=== WORK INSTRUCTIONS ===
Omit the pictures. Transcribe exactly the lines below, from the one with "Task: Open the three-dot overflow menu" up to and including the last.

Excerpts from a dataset
_____
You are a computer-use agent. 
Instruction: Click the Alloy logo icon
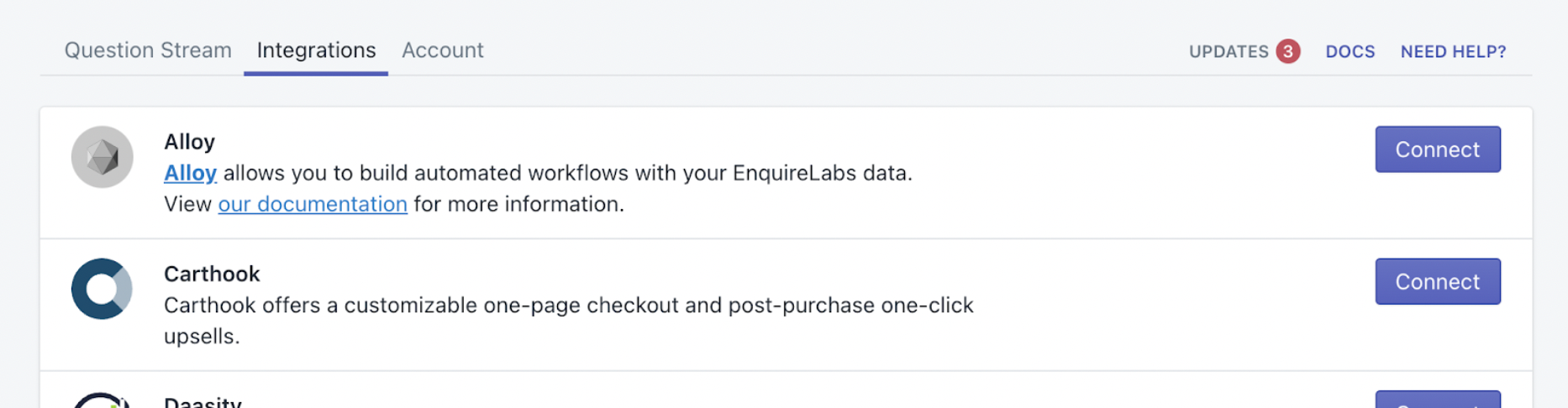[102, 157]
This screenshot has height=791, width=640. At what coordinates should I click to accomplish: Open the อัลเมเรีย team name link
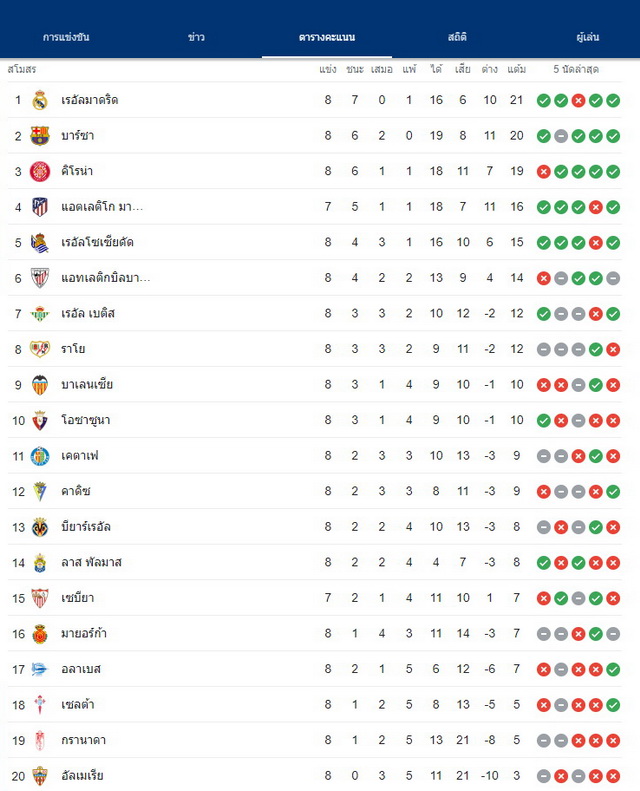82,775
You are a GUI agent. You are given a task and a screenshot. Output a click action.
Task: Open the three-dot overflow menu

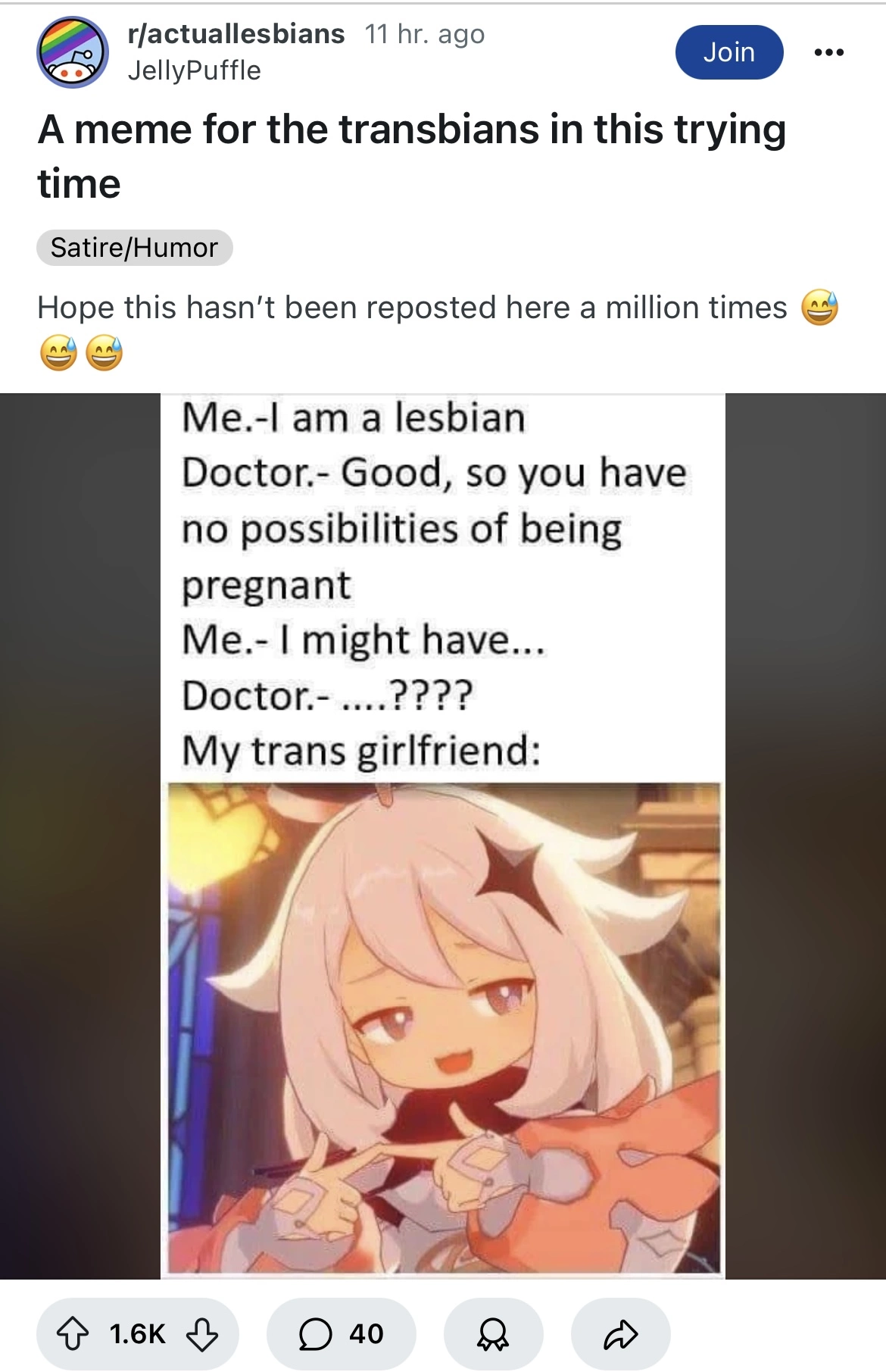pyautogui.click(x=828, y=52)
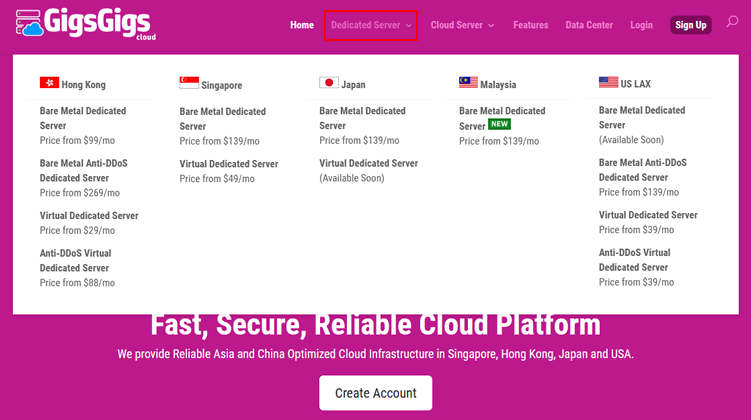Click the Login link
The width and height of the screenshot is (751, 420).
641,25
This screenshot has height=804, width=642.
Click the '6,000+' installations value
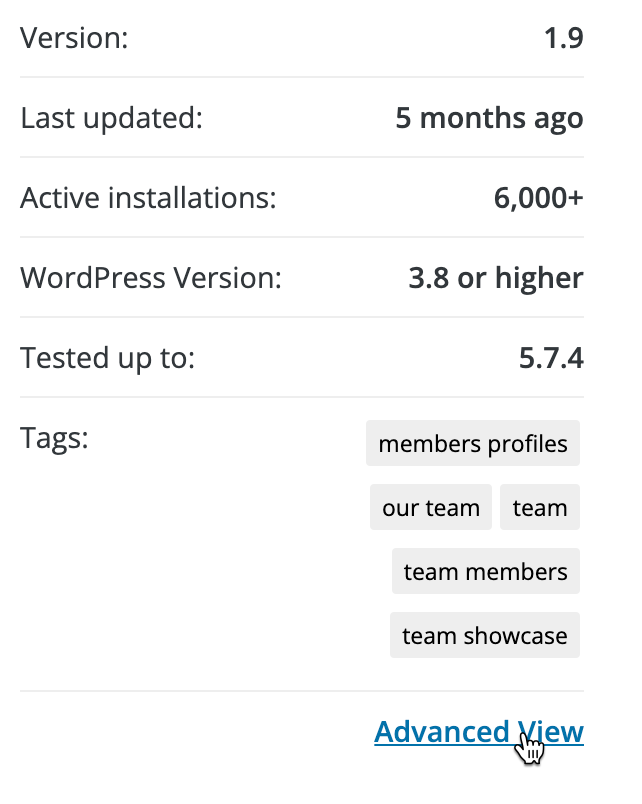538,198
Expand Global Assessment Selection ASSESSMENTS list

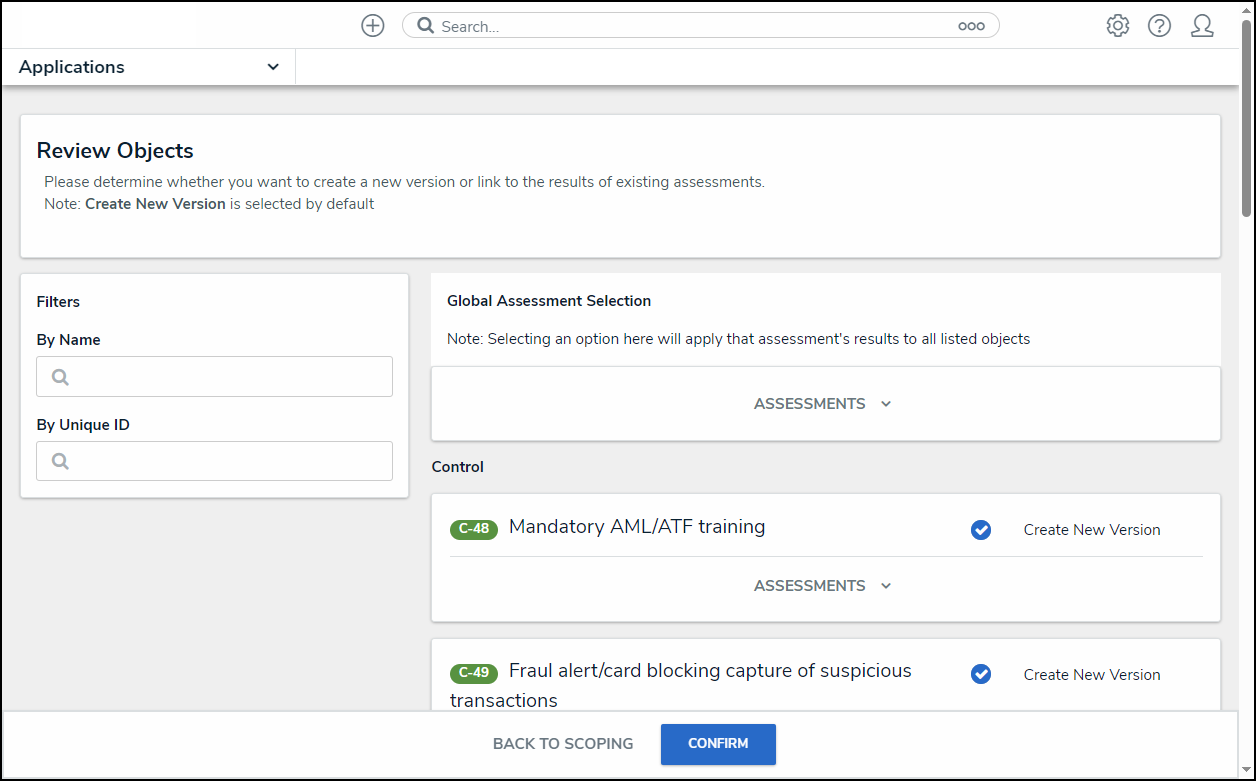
_____
=== RESPONSE TO THE EXERCISE ===
Task: Open the three-dot overflow menu

pyautogui.click(x=828, y=52)
Click the Login link
The width and height of the screenshot is (751, 420).
641,25
This screenshot has height=804, width=642.
Click the '6,000+' installations value
538,198
Expand Global Assessment Selection ASSESSMENTS list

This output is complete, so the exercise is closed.